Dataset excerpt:
----------
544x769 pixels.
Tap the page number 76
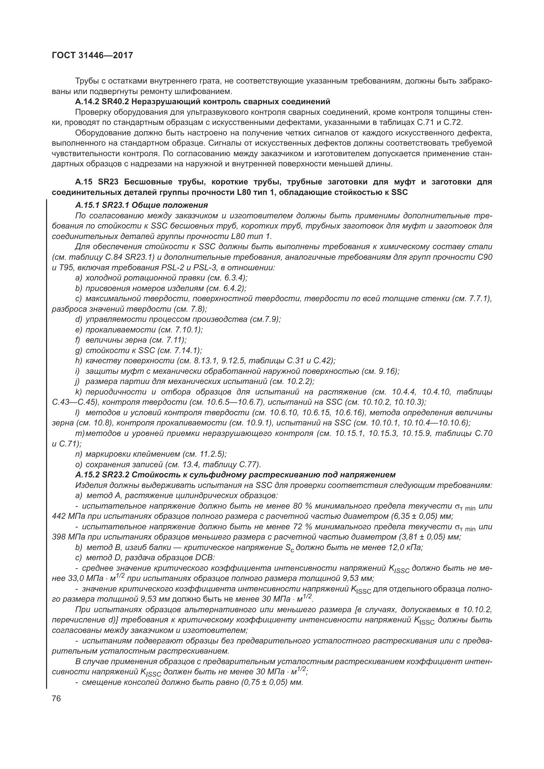pos(56,699)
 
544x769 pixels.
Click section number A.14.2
pos(88,102)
----------
■ Task requirements ■
Pull out every line in the rows above that contains the word "number".

■ In response ■
Tap the page number 76
Click section number A.14.2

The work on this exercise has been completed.